*** Opening of Given information ***
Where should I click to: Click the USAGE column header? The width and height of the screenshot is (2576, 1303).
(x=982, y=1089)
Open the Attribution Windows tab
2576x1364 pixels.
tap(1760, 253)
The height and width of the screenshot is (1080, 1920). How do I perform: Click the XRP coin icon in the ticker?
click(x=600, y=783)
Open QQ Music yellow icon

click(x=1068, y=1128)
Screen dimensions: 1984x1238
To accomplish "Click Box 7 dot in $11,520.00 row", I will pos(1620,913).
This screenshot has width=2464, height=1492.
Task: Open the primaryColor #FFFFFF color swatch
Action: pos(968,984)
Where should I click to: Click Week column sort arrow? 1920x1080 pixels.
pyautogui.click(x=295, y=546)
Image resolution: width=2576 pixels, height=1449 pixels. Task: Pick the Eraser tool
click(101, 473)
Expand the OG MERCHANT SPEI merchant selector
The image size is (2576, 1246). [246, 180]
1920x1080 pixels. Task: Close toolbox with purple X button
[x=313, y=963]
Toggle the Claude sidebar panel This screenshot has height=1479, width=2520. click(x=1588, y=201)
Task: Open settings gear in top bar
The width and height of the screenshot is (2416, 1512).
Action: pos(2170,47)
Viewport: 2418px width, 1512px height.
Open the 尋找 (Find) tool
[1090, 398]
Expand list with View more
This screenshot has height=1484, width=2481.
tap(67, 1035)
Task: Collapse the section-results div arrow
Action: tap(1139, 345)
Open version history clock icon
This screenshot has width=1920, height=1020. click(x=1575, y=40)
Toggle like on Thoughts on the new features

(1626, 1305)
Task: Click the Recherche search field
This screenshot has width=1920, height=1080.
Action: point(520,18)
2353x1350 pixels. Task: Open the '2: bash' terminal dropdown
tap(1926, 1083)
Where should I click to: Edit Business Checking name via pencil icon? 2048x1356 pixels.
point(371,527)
*** Close of Given information ***
Problem statement:
For this exercise, write all the records out again exactly.

Result of the task:
Where should I click to: Click the USAGE column header? The width and height of the screenshot is (2576, 1303).
(x=982, y=1089)
Open the Attribution Windows tab
2576x1364 pixels.
tap(1760, 253)
The height and width of the screenshot is (1080, 1920). How do I perform: Click the XRP coin icon in the ticker?
click(x=600, y=783)
Open QQ Music yellow icon

click(x=1068, y=1128)
Screen dimensions: 1984x1238
To accomplish "Click Box 7 dot in $11,520.00 row", I will pos(1620,913).
This screenshot has width=2464, height=1492.
Task: Open the primaryColor #FFFFFF color swatch
Action: pos(968,984)
Where should I click to: Click Week column sort arrow? 1920x1080 pixels.
pyautogui.click(x=295, y=546)
Image resolution: width=2576 pixels, height=1449 pixels. Task: Pick the Eraser tool
click(101, 473)
Expand the OG MERCHANT SPEI merchant selector
The image size is (2576, 1246). [246, 180]
1920x1080 pixels. Task: Close toolbox with purple X button
[x=313, y=963]
Toggle the Claude sidebar panel This screenshot has height=1479, width=2520. click(x=1588, y=201)
Task: Open settings gear in top bar
The width and height of the screenshot is (2416, 1512).
Action: pos(2170,47)
Viewport: 2418px width, 1512px height.
Open the 尋找 (Find) tool
[1090, 398]
Expand list with View more
This screenshot has height=1484, width=2481.
tap(67, 1035)
Task: Collapse the section-results div arrow
Action: tap(1139, 345)
Open version history clock icon
This screenshot has width=1920, height=1020. click(x=1575, y=40)
Toggle like on Thoughts on the new features

(1626, 1305)
Task: Click the Recherche search field
This screenshot has width=1920, height=1080.
Action: point(520,18)
2353x1350 pixels. Task: Open the '2: bash' terminal dropdown
tap(1926, 1083)
Where should I click to: Edit Business Checking name via pencil icon? 2048x1356 pixels.
point(371,527)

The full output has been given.